### Texte
L’Eternel apparu, Job pourra d’ailleurs enfin compter sur le soutien moral imploré dès le premier chapitre.

Les frères, les soeurs et les anciennes connaissances de Job vinrent tous lui rendre visite, et ils mangèrent avec lui en sa maison. Il lui exprimèrent leur compassion et le réconfortèrent à cause de tout le malheur que l’Eternel avait fait venir sur lui (42, 11).

Bien. Maintenant, pourquoi toute cette discussion, et quel lien avec Bartleby?

La réponse est dans le texte. Durant la dernière visite au scribe dans la cour de sa prison, le narrateur se penche sur un corps froid. “Dites-moi qu’il dort” demandera le geôlier. Oui répondra le narrateur, “avec les rois et les conseillers”.

Avec les rois et les conseillers? Que viennent-ils faire là? Pour un Narrateur qui s’est montré jusque-là plutôt psychologue, voire sociologue de sa propre gêne face à l’encombrant Bartleby, cela sonne faux. Que viennent faire les rois et les conseillers à Wall Street? Mais cela vous rappelle quelque chose n’est-ce pas? Eh oui, le livre de Job.

En effet, maintenant je serais couché, tranquille, je dormirais en ce moment en plein repos avec les rois et les conseillers de la terre. (3, 14)

Maintenant, deux possibilités. Première option, la citation pourrait n’être qu’une façon érudite de signaler que le pauvre Bartleby n’avait rien à envier à Job en terme de souffrances. Sachant que le texte n’est pas particulièrement riche en citations intertextuelles, et que ce verset n’apparaît pas dans un lieu secondaire du récit, on peut considérer que c’est là l’hypothèse faible.

L’hypothèse forte, nettement plus intéressante, affirme que la nouvelle de Melville constitue une réécriture moderne du testament de Job. C’est la piste que je vais suivre pour achever ce billet.

### Extraits de lignes
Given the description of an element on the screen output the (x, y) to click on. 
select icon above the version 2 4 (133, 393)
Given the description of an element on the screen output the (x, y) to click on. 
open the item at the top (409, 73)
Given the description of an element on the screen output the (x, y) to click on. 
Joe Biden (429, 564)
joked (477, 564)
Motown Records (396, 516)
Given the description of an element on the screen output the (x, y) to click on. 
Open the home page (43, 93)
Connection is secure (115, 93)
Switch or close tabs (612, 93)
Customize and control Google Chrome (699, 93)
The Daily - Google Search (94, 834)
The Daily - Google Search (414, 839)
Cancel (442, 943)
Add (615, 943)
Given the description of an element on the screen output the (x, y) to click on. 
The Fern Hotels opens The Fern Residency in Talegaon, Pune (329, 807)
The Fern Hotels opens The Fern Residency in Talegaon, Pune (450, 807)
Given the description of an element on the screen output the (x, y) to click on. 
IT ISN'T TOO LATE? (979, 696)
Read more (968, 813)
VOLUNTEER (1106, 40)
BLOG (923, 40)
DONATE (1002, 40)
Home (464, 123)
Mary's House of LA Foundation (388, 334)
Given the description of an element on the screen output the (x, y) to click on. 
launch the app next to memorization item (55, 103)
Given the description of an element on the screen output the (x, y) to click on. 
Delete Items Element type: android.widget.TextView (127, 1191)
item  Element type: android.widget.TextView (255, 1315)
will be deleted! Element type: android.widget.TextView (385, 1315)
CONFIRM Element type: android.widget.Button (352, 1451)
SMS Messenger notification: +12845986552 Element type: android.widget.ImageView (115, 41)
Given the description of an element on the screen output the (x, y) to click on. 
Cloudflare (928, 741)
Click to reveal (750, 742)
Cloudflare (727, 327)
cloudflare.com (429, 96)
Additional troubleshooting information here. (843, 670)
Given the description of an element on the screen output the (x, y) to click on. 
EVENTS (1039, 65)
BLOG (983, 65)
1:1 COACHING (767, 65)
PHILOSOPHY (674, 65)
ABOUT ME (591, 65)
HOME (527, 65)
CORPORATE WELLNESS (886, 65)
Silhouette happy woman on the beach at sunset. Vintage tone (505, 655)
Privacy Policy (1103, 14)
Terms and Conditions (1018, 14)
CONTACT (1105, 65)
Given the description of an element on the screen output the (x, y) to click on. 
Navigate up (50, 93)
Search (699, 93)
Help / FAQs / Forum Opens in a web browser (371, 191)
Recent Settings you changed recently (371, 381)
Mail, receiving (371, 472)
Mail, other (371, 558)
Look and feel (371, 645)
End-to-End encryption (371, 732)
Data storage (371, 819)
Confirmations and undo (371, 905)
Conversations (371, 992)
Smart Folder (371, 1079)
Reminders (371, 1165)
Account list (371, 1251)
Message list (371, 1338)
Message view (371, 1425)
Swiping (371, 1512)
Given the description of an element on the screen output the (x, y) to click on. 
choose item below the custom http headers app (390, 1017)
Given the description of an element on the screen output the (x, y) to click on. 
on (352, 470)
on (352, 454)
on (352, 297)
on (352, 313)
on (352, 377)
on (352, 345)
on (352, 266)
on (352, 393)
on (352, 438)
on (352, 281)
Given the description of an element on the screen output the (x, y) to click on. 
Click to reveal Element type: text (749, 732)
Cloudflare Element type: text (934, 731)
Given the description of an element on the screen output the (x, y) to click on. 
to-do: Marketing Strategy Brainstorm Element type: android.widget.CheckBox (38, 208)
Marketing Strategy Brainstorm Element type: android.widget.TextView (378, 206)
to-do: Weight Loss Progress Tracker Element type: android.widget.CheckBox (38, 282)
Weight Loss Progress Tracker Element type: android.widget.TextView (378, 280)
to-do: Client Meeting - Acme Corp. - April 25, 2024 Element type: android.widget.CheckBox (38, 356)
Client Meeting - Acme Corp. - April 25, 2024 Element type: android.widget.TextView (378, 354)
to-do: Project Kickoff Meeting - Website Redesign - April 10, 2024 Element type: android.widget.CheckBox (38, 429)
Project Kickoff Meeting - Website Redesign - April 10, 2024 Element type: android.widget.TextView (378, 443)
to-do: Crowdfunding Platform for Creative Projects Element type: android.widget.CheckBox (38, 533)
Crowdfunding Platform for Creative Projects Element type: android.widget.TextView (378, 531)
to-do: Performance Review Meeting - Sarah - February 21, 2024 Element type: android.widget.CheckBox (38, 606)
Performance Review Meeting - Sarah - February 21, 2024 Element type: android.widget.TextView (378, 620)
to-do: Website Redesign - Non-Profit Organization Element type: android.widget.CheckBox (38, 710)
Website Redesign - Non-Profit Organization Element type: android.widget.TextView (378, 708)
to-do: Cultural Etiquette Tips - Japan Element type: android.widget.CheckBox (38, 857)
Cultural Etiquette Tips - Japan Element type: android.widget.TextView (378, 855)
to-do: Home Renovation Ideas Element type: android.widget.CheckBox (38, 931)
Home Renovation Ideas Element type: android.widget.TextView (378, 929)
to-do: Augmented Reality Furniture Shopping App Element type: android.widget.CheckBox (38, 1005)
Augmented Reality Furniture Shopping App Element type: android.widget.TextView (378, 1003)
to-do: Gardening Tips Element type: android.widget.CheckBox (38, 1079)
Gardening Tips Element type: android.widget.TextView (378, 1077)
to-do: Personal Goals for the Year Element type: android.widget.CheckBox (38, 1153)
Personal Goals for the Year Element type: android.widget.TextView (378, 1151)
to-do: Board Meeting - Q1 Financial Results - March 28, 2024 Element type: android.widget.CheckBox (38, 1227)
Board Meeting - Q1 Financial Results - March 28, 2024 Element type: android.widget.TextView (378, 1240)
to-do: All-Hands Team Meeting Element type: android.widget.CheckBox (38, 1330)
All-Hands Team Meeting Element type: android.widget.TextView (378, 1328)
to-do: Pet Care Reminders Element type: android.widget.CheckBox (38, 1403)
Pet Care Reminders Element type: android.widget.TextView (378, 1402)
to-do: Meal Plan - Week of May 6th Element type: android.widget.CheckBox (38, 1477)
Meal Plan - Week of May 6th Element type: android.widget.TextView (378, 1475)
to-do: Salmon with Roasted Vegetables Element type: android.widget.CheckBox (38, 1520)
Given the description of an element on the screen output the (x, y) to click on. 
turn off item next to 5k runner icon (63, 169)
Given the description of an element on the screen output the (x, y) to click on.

### Consignes
- A) Recopiez le passage du texte sur Job et Bartleby allant de "L’Eternel apparu, Job" à "lien avec Bartleby?", en substituant "pitié" à "compassion".
- B) Indiquez combien de lignes contiennent la chaîne "Kickoff", en donnant seulement le nombre.
Le texte et les lignes sont deux documents sans rapport entre eux.

### Corrigé
- A)
L’Eternel apparu, Job pourra d’ailleurs enfin compter sur le soutien moral imploré dès le premier chapitre.

Les frères, les soeurs et les anciennes connaissances de Job vinrent tous lui rendre visite, et ils mangèrent avec lui en sa maison. Il lui exprimèrent leur pitié et le réconfortèrent à cause de tout le malheur que l’Eternel avait fait venir sur lui (42, 11).

Bien. Maintenant, pourquoi toute cette discussion, et quel lien avec Bartleby?

- B) 2